Ticket Pricing: Based on the determination that Pawtucket will experience a gap between new revenue and its annual debt obligation until sufficient ancillary development has taken place, S-0989 was amended to reflect the transfer of the premium ticket surcharge revenue from the state to the city. The bill clarifies the definition of a “ticket” and was amended to include language memorializing the team’s commitment not to raise ticket prices for five years.
Maintenance and Capital Improvement: S-0989 was amended so that any future lease must contain a requirement that the team is responsible for the daily, operational maintenance of the ballpark and its costs. The lease must also explicitly make clear that the state is not responsible for operational maintenance. The lease shall require that the team be responsible for a minimum 50 percent of annual capital expenditures and that the city, state, and team must contribute a minimum of $150,000 in total per year into a capital expenditure fund to finance capital expenditures. The parties will be required to develop a multi-year capital improvement plan detailing expected, future capital projects and outlays. No capital expenditure funds shall be used for operational maintenance.
Construction Costs: The $12.0 million of equity pledged by team owners is required by the legislation to be the first funds expended towards the construction costs of the new ballpark. In the event that land acquisition and ballpark construction costs come in less than $83.0 million, the savings shall be distributed on a pro-rata basis to the team, city, and state at a rate of 46.5 percent, 32.4 percent, and 21.1 percent respectively. Lastly, any construction cost overruns that exist will be paid by the team.
Public Park: The bill memorializes the commitment by the parties of making the new ballpark available as a public park facility. The bill requires the lease to contain a provision directing the city to provide planning and operational assistance on public park aspects of the park. The lease must also specify that the facility will be operated year-round in and around the ballpark, separate and apart from the ballpark’s baseball-related uses, in order to create public recreational, social, and communal benefits.
Green Design & RIIB Financing: S-0989 was amended to encourage the use of energy efficient and sustainable design, construction, and operations at the new ballpark.
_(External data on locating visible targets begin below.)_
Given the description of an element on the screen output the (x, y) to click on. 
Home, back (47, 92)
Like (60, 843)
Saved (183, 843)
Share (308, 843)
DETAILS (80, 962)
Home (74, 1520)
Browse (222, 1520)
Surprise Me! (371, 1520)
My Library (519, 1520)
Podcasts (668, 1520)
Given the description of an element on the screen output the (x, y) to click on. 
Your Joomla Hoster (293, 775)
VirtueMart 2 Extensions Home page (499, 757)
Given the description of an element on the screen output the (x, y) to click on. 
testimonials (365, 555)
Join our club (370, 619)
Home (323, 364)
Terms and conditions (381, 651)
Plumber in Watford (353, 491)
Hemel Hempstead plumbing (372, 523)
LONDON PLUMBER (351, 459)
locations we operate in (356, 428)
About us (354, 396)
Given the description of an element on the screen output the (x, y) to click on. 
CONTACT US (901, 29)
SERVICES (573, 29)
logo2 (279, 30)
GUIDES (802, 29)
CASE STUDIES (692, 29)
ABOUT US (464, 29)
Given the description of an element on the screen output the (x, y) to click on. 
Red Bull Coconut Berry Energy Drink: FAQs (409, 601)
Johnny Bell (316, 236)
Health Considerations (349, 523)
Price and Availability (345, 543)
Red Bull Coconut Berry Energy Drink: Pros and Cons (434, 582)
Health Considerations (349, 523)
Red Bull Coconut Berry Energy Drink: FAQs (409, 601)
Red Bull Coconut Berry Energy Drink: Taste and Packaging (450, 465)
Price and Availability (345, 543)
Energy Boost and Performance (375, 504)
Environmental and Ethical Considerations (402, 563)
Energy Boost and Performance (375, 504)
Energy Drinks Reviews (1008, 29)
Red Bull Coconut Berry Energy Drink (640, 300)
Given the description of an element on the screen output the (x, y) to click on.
It encourages the use of financing programs available through the Rhode Island Infrastructure Bank, including, to the extent practicable, the State Revolving Funds and the Efficient Buildings Fund, which provide low cost financing for eligible renewable and energy efficiency, stormwater abatement, water conservation, and other sustainable infrastructure projects.
Fair Labor Standards Act Compliance: The legislation was amended to affirm the requirement that the team comply with fair labor standards. Employers associated with the business of the ballpark, including the team, would be required to adhere to state and federal Fair Labor Standards practices, including provisions that prevent labor misclassification by incorrectly designating workers as “independent contractors.”
Eminent Domain: Based on the concerns expressed during public testimony and a subsequent determination that the need for this expansion was overstated, S-0990 was amended to eliminate the expansion of eminent domain powers under the Redevelopment Act and to restore the definition of “blighted and substandard” throughout the bill.